There is a boundary around Bombadil’s country that he cannot or will not pass, something that confines him to a narrow space. And in return, no wizard or elf comes into his country to see who rules it, or to disturb the evil creatures that gather under his protection.

When the hobbits return to the Shire after their journey to Mordor, Gandalf leaves them close to Bree and goes towards Bombadil’s country to have words with him. We do not know what they say. But Gandalf was sent to Middle Earth to contend against Sauron and now he must depart. He has been given no mission to confront Bombadil and he must soon leave Middle Earth to powerless men and hobbits, while Bombadil remains, waiting to fulfill his purpose.

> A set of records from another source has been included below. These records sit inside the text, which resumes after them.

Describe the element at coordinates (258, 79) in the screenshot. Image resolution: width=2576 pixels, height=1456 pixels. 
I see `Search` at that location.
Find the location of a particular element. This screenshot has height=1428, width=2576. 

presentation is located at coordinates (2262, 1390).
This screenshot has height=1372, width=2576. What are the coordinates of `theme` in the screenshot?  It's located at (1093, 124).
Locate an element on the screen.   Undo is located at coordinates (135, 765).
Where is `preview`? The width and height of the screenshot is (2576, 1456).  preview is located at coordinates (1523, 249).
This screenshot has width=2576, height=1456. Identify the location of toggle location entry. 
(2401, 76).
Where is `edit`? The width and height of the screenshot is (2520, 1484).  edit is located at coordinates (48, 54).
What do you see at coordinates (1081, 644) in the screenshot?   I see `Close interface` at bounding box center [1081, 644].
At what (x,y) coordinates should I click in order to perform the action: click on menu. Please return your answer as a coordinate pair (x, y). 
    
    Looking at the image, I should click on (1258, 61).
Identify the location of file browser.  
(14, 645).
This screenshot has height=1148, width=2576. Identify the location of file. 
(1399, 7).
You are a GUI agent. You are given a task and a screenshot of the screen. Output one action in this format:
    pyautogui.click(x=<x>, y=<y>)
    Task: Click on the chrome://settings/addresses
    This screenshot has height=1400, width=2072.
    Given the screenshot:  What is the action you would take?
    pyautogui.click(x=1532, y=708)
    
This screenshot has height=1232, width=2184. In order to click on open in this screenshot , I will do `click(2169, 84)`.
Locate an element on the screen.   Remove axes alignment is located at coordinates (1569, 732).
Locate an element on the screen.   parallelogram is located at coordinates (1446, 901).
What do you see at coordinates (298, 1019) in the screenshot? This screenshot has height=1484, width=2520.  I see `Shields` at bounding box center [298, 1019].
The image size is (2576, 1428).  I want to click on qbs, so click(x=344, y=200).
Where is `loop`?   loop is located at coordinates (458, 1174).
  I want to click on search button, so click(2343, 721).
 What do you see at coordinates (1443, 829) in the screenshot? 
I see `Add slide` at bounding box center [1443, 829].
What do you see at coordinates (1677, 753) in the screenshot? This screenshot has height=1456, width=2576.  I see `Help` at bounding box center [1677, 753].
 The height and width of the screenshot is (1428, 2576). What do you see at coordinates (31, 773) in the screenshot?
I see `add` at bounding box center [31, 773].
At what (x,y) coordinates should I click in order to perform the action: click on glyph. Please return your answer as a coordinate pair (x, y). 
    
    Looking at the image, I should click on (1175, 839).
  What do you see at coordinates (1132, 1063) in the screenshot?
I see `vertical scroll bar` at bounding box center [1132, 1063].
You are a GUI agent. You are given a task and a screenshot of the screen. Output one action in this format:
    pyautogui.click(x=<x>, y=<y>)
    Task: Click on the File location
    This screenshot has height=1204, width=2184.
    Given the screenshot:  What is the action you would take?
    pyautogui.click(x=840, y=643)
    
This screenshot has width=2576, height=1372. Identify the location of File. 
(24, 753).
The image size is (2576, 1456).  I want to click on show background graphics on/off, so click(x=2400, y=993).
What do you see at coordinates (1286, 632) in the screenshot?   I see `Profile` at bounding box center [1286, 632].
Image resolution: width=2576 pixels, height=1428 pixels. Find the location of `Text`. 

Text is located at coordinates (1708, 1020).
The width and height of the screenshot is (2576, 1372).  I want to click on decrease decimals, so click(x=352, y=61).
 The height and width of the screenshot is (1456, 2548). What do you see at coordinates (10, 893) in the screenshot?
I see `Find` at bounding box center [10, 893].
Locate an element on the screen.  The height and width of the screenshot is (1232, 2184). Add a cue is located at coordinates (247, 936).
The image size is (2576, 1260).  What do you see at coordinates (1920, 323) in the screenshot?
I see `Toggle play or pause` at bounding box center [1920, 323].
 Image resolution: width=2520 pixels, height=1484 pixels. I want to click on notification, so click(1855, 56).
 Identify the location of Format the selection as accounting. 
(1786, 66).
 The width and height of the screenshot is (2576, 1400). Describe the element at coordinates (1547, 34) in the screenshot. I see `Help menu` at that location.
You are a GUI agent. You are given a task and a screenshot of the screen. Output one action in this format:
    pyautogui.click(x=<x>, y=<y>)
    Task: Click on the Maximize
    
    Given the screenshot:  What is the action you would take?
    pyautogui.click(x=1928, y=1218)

Do I think that Tolkien planned things in this way? Not at all, but I find it an interesting speculation.

To speculate further and more wildly:

The spell that binds Bombadil to his narrow and cursed country was put in place centuries ago by the Valar to protect men and elves. It may last a few decades more, perhaps a few generations of hobbit lives. But when the last elf has gone from the havens and the last spells of rings and wizards unravel, then it will be gone. And Iarwain Ben-Adar, Oldest and Fatherless, who was ruler of the darkness in Middle Earth before Sauron was, before Morgoth set foot there, before the first rising of the sun, will come into his inheritance again. And one dark night the old trees will march westward into the Shire to feed their ancient hatred. And Bombadil will dance down amongst them, clad in his true shape at last, singing his incomprehensible rhymes as the trees mutter their curses and the black and terrible Barrow-Wights dance and gibber around him. And he will be smiling.

Wild speculation is the best and this is great.